Identification and physiological function of one microRNA (Po-MilR-1) in oyster mushroom Pleurotus ostreatus

Abstract

MicroRNAs are essential regulators of gene expression and have been extensively studied in plants and animals; however, few reports have been published in mushrooms. Po-MilR-1 is a novel microRNA with a length of 22 bp in Pleurotus ostreatus. The secondary structures of five precursors and the target genes of Po-MilR-1 were predicted. Expression profile analysis showed Po-MilR-1 had specific expression in the primordium and fruiting body. To explore its physiological function, Po-MilR-1 was overexpressed in P. ostreatus. The transformants showed slow mycelium growth rate and abnormal pileus with irregular edge, which suggested Po-MilR-1 plays an important role in P. ostreatus development. Additionally, Po-MilR-1 and one of its target hydrophobin genes POH1 had opposite temporal expression profiles in the primordium and fruiting body, which revealed that Po-MilR-1 may perform its physiological function through the negative regulation of POH1. This study explored the development-related function of a mushroom microRNA and will provide a reference for other microRNAs.

1. Introduction

MicroRNAs (miRNAs), with a length of 20–30 nt, are endogenous, non-coding small RNAs (Bartel, 2009; Dang, Yang, Xue, & Liu, 2011). In plants and animals, miRNAs have been studied extensively and some of them express in a stage-specific or tissue-specific manner and are regarded as conserved regulators of gene expression (Bartel, 2004; Wienholds & Plasterk, 2005; Shamimuzzaman & Vodkin, 2012). MiRNAs are involved in various biological processes, such as cell proliferation and differentiation, apoptosis, stress response, tissue morphogenesis and developmental processes (Bartel, 2004; Wienholds & Plasterk, 2005; Zhang, Pan, Cobb, & Anderson, 2006; Chen, Schaffert, Fragoso, & Loh, 2013). In addition, the regulatory mechanisms of miRNAs have been explored. miRNAs are non-coding and cannot perform their physiological functions independently, but their precursors can pair with target mRNAs completely or imprecisely and form a stem-loop RNA. Subsequently, like in RNA interference, the double-stranded RNAs are processed by dicer-like enzymes, and finally the specific mRNAs are degraded or the translation process is inhibited (Carrington & Ambros, 2003;Tay, Zhang, Thomson, Lim, & Rigoutsos, 2008; Bartel, 2009; Hyun et al., 2009). Therefore, miRNAs perform their functions through the negative regulation of target mRNAs.
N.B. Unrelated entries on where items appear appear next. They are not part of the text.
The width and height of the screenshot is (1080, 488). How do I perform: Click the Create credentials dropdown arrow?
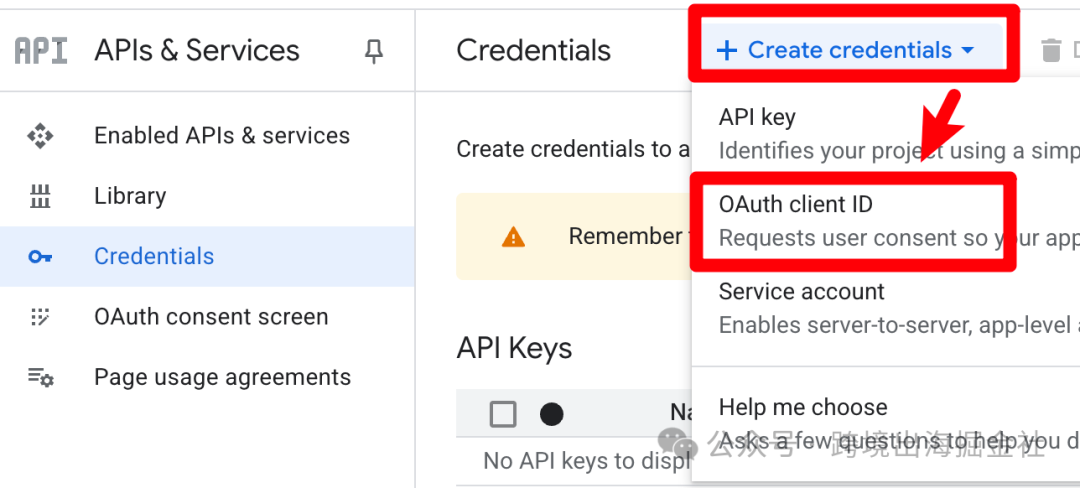pos(968,50)
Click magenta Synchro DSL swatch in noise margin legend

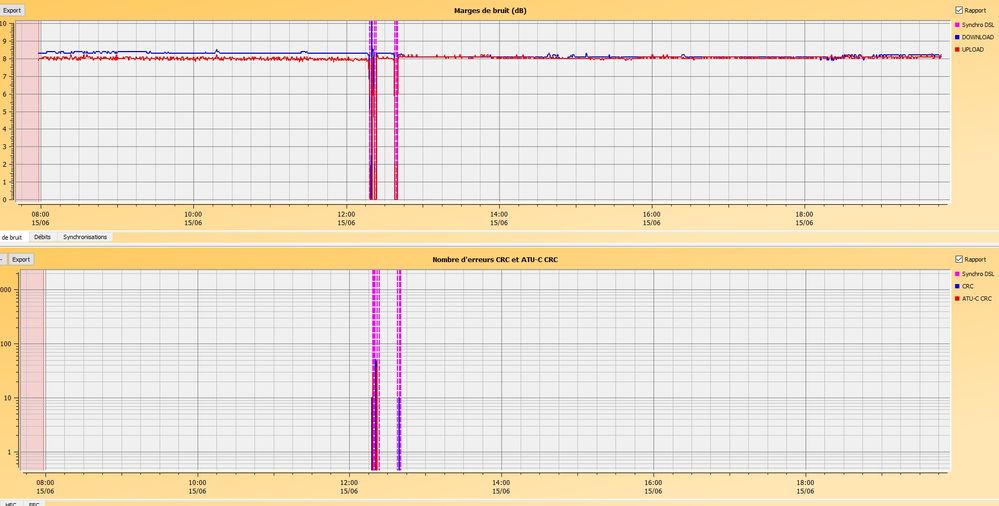(958, 24)
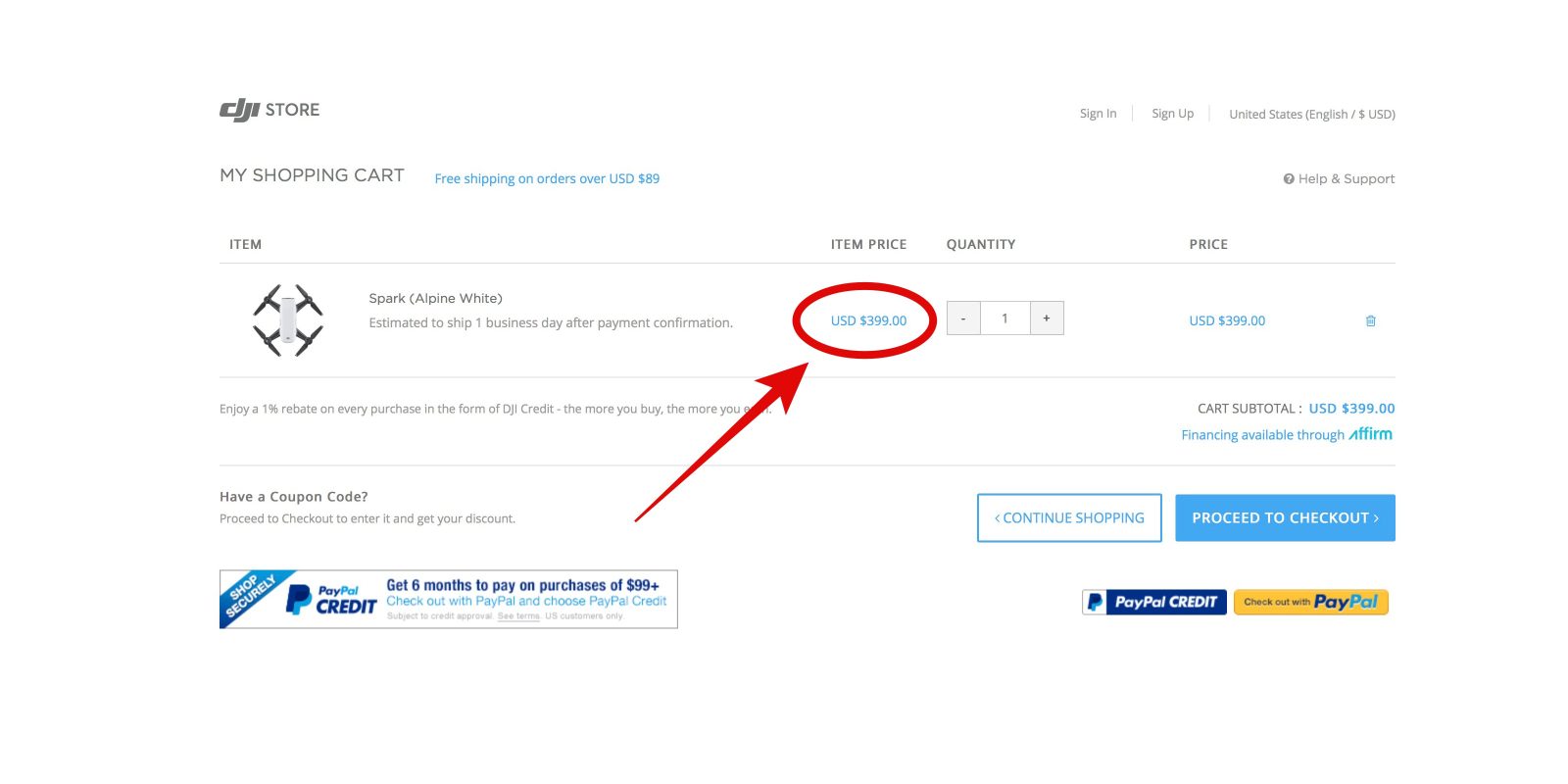Click the PayPal Credit button
1568x784 pixels.
point(1153,602)

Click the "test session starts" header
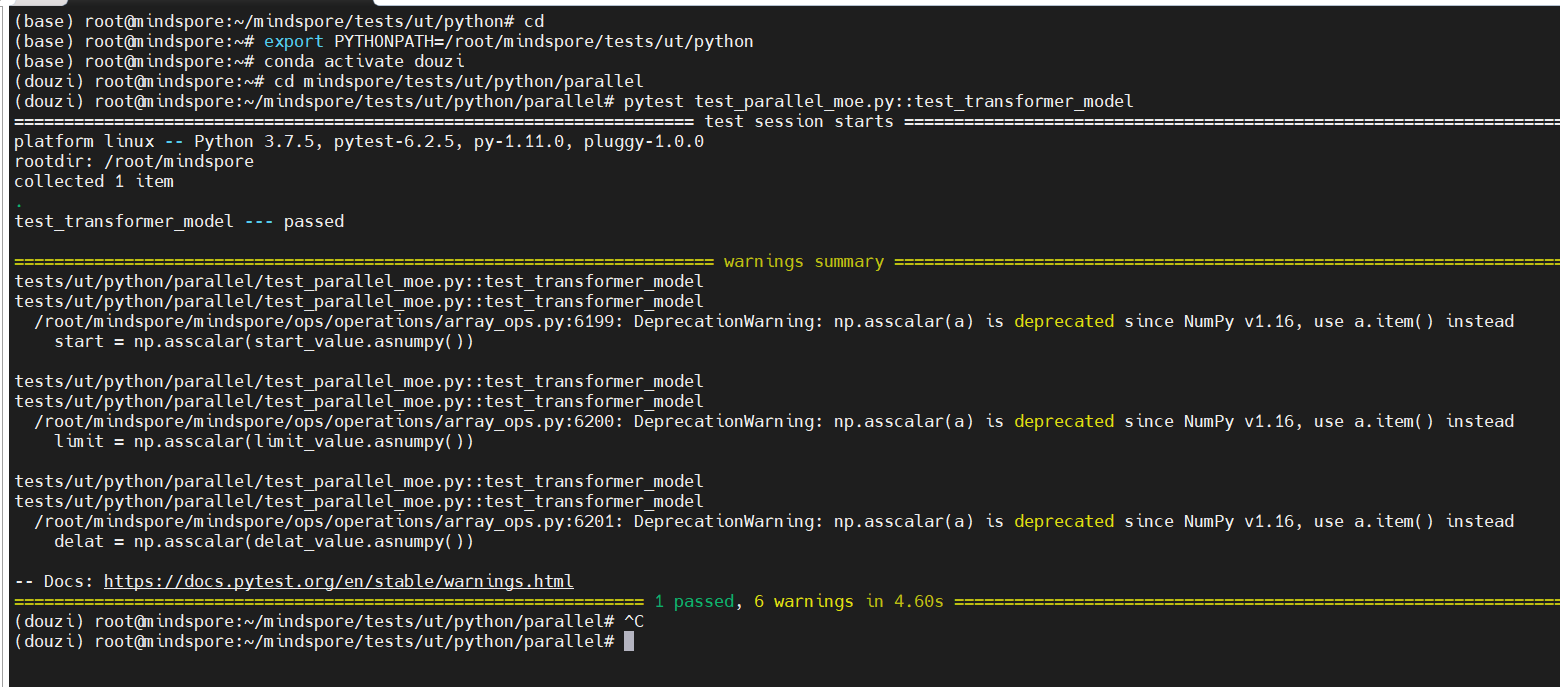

Compared with plant and animal miRNAs, research on fungal miRNAs has been relatively low, and the production mechanisms have some differences in that not only polymerase II, but also polymerase III enzymes are responsible for fungal miRNA transcription and at least four different pathways have been uncovered for miRNA production (Lee et al., 2010; Yang et al., 2013). Recently, however, more and more fungal miRNAs have been reported, such as miRNAs from Cryptococcus neoformans (Jiang, Yang, Janbon, Pan, & Zhu, 2012), Sclerotinia sclerotiorum (Zhou et al., 2012a), Metarhizium anisopliae (Zhou, Wang, Zhang, Meng, & Huang, 2012b), Trichoderma reesei (Kang et al., 2013), Penicillium marneffei (Lau et al., 2013), Fusarium oxysporum (Chen et al., 2014), Antrodia cinnamomea (Lin et al., 2015) and Penicillium chrysogenum (Dahlmann & Kück, 2015), which has shed light on the evolutionary origins, production mechanisms and biological function of fungal miRNAs. In T. reesei, small RNAs libraries from cellulose induction and non-induction conditions were compared, which implied that miRNAs might play a role in growth and cellulose production (Kang et al., 2013). In Penicillium marneffei, the differential expression of miRNAs in the mycelial and yeast phases was explored, which showed the possible role of post-transcriptional control in governing thermal dimorphism (Lau et al., 2013). In S. sclerotiorum, miRNA sequencing revealed some miRNAs related to sclerotial development, and in Coprinopsis cinerea, miRNAs identified in the vegetative mycelium and primordium showed potential roles in regulating fruiting body development (Zhou et al., 2012a; Lau et al., 2018). However, the physiological functions of these miRNAs were suggested based on bioinformatics analysis and their exact functions need to be explored through further experiments (Chen et al., 2013; Lin et al., 2015).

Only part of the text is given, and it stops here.